In my last posting on this blog, I opined that cyber incursions and the resulting lawsuits, defense costs, and damages payments are as inevitable as death and taxes. Thus, most companies are now trying to purchase some type of cyber insurance to cover these risks. The next question is whether your insurance will really cover a particular risk you face. My last article discussed a single product that would provide security and guarantee coverage for any breach up to a specified limit.

Today I want to discuss other defensive measures that a company might take against the inevitable, and how that might make coverage in the event of a breach more likely under a standard cyber insurance policy. Our last posting by Ms. Del Prete discussed the standard exclusions and conditions in the most common cyber policies. Those policy provisions require, e.g., that the insured follow industry standard security practices and take reasonable precautions against data breaches before coverage will attach for an incursion.  Subject to the purchase of an extended retroactive date, they also exclude breaches that occurred long before the beginning of the policy or which were facilitated by an incursion that occurred prior to the beginning of the policy. 

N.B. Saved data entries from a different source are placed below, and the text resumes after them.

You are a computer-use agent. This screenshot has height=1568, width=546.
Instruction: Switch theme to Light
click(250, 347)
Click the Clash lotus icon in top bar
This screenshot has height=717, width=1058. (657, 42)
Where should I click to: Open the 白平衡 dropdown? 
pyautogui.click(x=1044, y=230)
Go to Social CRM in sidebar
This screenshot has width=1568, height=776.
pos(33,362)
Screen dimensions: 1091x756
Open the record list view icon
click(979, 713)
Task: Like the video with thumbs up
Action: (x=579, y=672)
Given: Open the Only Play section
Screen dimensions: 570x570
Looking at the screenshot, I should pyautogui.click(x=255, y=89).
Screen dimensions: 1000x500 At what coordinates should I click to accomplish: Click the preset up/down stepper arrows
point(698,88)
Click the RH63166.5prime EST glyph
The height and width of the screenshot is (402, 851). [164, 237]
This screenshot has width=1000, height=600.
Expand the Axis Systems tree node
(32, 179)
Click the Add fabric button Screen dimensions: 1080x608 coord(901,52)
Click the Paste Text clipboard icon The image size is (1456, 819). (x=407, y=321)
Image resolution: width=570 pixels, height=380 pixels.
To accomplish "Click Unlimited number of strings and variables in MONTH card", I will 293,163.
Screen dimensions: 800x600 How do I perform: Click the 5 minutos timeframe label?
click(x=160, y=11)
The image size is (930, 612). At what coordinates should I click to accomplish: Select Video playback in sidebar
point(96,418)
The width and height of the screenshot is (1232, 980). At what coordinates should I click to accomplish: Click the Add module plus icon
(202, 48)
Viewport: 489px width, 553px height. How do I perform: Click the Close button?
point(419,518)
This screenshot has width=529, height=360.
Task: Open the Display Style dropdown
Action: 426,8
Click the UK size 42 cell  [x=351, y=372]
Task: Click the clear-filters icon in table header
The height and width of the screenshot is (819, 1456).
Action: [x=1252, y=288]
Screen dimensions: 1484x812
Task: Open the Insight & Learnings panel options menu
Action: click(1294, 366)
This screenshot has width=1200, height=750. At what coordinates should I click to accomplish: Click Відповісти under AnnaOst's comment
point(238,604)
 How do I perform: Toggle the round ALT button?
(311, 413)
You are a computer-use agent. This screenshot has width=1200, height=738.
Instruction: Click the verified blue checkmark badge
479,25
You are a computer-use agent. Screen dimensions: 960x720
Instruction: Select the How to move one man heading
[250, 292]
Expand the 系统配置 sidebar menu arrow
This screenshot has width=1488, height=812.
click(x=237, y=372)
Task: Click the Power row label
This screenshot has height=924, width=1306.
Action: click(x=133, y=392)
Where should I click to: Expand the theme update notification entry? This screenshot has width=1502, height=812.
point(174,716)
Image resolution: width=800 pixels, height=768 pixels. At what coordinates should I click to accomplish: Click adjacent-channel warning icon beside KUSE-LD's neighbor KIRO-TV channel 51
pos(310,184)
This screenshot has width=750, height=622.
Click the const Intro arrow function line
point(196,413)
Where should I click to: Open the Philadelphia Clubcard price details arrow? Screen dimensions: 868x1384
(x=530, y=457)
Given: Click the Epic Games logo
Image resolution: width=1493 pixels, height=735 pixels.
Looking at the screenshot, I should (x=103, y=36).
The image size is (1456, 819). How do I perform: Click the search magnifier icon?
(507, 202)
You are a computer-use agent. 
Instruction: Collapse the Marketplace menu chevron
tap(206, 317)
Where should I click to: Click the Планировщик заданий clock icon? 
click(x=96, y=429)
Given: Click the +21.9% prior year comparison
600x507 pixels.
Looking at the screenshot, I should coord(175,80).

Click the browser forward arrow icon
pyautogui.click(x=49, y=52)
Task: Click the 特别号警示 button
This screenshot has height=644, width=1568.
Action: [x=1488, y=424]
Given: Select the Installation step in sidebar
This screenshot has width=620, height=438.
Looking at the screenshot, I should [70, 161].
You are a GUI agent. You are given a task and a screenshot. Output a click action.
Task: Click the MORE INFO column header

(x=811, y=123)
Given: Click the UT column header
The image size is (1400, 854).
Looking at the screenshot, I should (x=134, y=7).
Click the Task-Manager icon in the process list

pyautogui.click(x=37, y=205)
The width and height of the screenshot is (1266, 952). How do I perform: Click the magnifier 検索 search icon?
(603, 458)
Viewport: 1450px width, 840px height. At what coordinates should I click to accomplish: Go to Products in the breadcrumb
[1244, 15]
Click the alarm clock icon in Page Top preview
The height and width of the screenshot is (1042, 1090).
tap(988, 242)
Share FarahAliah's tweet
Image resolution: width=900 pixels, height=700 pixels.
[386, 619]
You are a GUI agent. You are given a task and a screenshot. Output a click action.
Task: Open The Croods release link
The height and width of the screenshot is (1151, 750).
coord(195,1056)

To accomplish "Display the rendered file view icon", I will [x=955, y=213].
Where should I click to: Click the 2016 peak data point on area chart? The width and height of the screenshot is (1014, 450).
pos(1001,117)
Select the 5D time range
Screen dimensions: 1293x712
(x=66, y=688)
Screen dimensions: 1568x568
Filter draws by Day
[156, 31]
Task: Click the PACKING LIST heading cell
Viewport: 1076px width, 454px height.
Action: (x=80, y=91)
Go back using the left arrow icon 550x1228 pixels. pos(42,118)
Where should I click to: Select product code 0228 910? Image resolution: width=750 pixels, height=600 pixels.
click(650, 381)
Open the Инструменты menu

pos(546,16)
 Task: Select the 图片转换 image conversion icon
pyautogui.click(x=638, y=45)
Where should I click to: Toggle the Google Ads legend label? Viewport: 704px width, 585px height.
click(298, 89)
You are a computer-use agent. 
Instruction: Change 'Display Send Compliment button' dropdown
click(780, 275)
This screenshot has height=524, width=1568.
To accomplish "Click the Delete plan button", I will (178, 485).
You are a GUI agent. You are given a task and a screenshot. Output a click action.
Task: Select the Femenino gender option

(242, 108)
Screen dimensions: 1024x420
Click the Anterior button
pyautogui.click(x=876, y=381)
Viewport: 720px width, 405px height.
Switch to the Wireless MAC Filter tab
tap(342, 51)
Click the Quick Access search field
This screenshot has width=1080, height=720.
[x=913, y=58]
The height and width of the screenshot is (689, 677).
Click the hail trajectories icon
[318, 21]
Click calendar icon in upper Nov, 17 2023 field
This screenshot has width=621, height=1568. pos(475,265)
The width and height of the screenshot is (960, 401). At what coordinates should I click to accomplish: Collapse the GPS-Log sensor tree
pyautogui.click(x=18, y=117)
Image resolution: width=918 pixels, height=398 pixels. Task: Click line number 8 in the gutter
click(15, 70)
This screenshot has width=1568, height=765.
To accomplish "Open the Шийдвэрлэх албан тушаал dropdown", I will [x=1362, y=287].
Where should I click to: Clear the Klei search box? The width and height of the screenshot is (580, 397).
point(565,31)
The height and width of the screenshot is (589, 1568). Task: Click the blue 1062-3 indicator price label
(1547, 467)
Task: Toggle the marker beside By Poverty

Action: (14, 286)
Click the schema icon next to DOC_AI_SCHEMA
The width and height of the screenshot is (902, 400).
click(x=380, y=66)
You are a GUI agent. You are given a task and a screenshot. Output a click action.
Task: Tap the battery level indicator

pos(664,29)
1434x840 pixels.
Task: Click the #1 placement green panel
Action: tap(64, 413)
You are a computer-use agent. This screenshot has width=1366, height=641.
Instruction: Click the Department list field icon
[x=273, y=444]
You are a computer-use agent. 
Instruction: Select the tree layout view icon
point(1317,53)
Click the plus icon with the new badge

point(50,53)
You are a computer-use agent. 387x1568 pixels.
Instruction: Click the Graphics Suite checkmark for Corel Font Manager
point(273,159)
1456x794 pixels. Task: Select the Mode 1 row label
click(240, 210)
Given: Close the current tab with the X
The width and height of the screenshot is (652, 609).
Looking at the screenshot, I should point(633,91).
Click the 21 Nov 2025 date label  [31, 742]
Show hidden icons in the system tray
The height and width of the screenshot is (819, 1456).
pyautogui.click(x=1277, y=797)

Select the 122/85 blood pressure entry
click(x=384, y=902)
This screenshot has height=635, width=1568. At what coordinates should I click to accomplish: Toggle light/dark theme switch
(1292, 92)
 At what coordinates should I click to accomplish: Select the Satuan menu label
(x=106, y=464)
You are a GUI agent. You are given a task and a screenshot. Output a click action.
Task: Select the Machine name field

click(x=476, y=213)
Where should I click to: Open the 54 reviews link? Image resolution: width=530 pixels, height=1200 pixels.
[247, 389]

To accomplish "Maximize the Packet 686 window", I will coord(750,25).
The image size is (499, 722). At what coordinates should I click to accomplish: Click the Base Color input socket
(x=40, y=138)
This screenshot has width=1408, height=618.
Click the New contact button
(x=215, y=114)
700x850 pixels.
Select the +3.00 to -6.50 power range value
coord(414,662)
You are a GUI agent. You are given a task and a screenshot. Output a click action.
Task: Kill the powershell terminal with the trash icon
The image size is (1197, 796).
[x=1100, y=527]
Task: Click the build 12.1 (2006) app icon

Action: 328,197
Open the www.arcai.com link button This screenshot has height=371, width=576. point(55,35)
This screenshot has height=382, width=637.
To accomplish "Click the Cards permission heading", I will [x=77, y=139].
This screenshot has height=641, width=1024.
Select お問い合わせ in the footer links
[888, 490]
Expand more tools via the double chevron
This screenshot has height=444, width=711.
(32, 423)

Of course, these provisions raise additional questions, such as what are industry standard security practices or reasonable precautions? There seem to be no decided cases on these issues yet.  But all sorts of security packages that might meet these standards are commercially available, and some new products may provide interesting adjuncts to existing cyber defenses. These new products typically monitor all data traffic to and from a company’s system to identify attempted attacks or phishing to facilitate a future attack, system vulnerabilities, and outside access to websites and countries that suggest that someone may be placing a company’s system in danger.  For example, if an employee who has no need to deal with countries like China, Russia, or various eastern European nations, which are generally considered hotbeds of hacking, starts contacting websites in these countries, then the software will question that access and notify the company, so that the company can eventually cut off the link if there is no good explanation given.  If hackers attempt to breach a firewall or otherwise enter a computer or system to explore future attack possibilities, an alert is given to shut down that user or analyze the specific attack or phishing.  The targeted alerts provided by these new products may make it easier to resolve more important issues and ignore other less important ones.  Such services may also help detect and log efforts to find a breach as soon as or even before it happens, so as to avoid policy exclusions for losses due to prior acts and for breaches that occurred prior to the effective date of the policy (or the retroactive date).

It appears that these types of new products and services may be folded into network equipment or services provided by ISPs as standard security defenses.  If a purchaser of cyber insurance does not also purchase these services, that may allow the insurer to seek to decline coverage for a subsequent breach.  Indeed, perhaps the carriers themselves will provide and/or certify such adjunct services (as some carriers have already done), much as they have also provided safety inspections and other loss-prevention services as part of their standard property and casualty insurance services.  The broad use of such products and services ultimately may even lower their cost and make them even more desirable.  It could certainly make them a required part of security defenses that insurers may require policyholders to implement to avoid policy exclusions.

The anticipated requirement for such products and services also presents the question whether they may make the policyholder’s website or other business less user friendly by requiring more password-type defenses before a customer can access her own data or otherwise use the site.  It appears that using facial recognition and/or fingerprints as a permitted substitute for increasingly bizarre passwords and two-factor authentication, both of which make it hard for a customer to access her data, might well solve that issue. These types of alternative authentication would appear to provide relatively hack‑proof identifiers for customers seeking to access their data on a site.

Unfortunately, recent regulatory efforts in Illinois and California seem to detract from making data access more user friendly by requiring increasing levels of specific consent for storing of the data required for use of this type of fingerprint or facial-recognition authentication.  While it is an issue whether third parties might misuse both types of data if they can gain access to it, the government has had a treasure trove of fingerprint data for a very long time, and it seems that facial data is no more subject to abuse. There is also a claim that faces and fingerprints can be spoofed, but they still seem more hack-proof than random passwords and two-factor authentication.

Regardless, a carrier might well require that its insureds use facial recognition and fingerprints as a permitted substitute for passwords, with proper customer consent, as an alternate reasonable method of establishing precautions against an incursion. Much as insurance carriers helped establish safety practices in factories and other brick-and-mortar industries, they can assist here to set baselines for proper security practices like passwords, facial recognition, and fingerprints; and in the process, they may be able to lower the cost of obtaining those protections as they spread across the web.

Some incursions may cause little or no real harm, but the litigation and resulting mitigation can consume significant resources, and setting well established baselines for reasonable efforts to prevent incursions would at least lower the cost of such litigation.  This might in turn decrease the cost of obtaining cyber insurance as carrier payouts should decrease and the cost of the security software might also go down.